WHAT THE TASK REQUIRES ->
Output only the lines that run from the line holding "Open the user profile icon" to the end of the entries, both ends included, and skip the pictures.
Segment Start: TASK INPUTS
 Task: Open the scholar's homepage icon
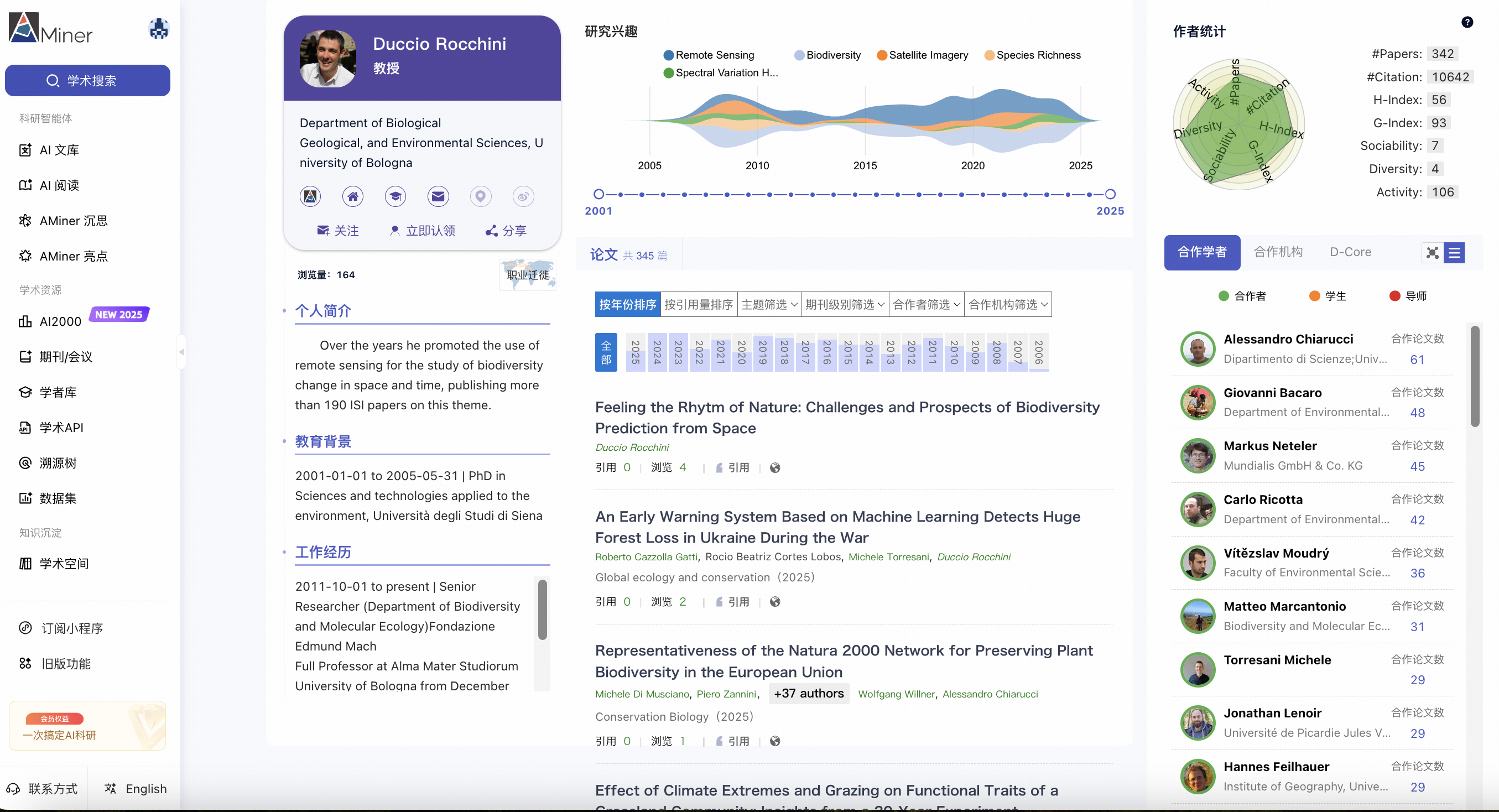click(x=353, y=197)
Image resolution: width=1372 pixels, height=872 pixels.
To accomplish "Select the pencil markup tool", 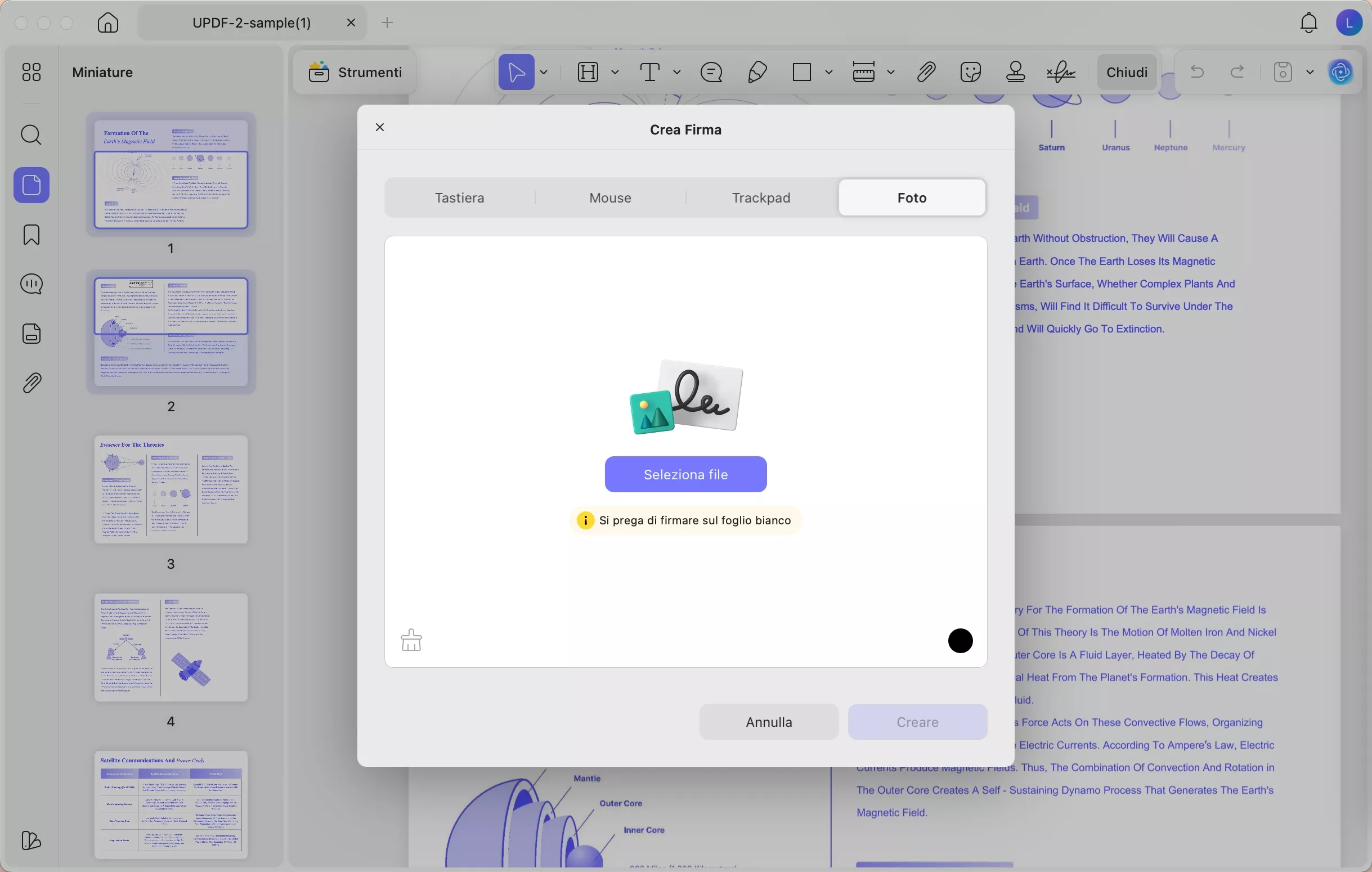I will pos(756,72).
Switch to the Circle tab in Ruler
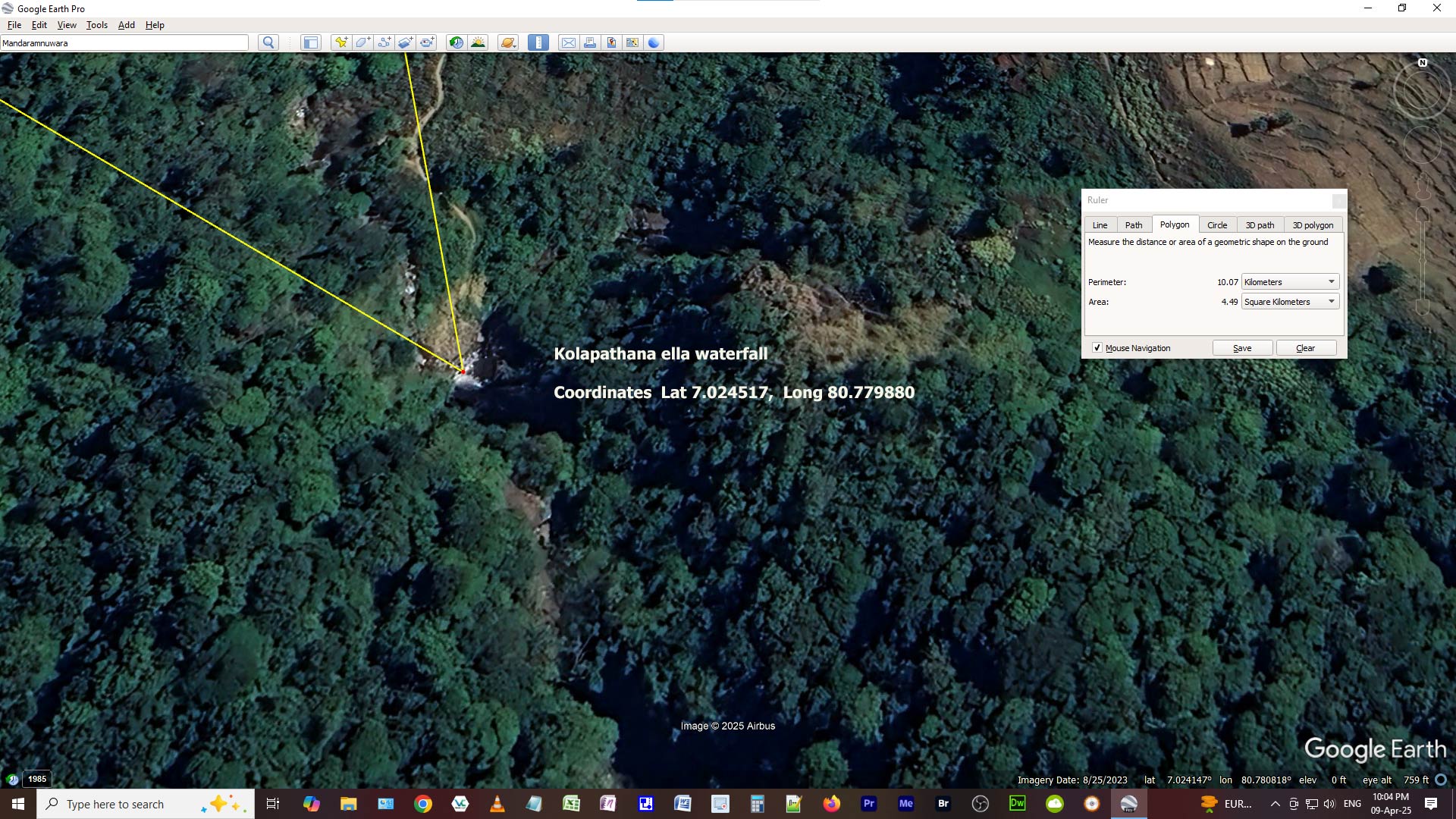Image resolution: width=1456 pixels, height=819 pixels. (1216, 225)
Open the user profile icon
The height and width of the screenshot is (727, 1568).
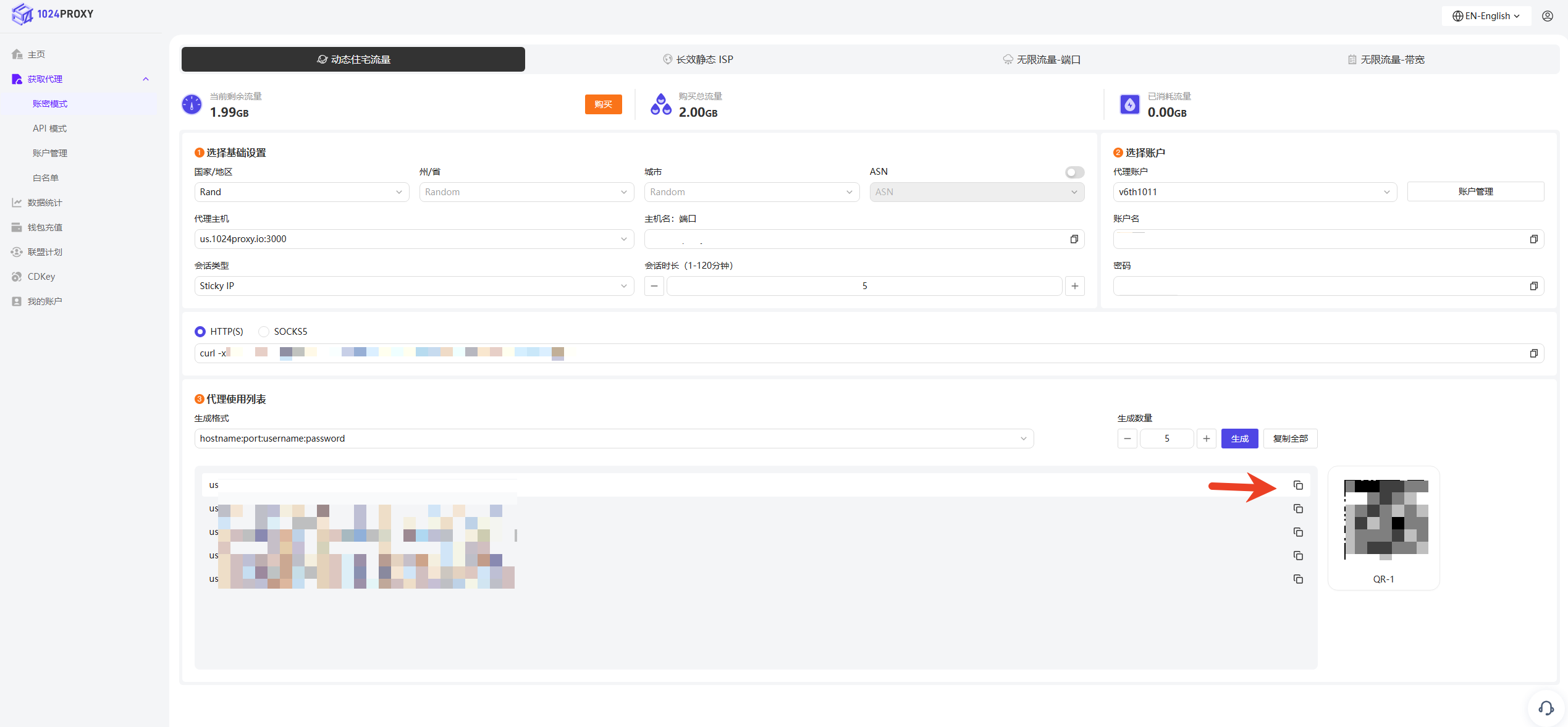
Segment End: TASK INPUTS
RESULT OF THIS EXERCISE ->
Open the user profile icon
The height and width of the screenshot is (727, 1568).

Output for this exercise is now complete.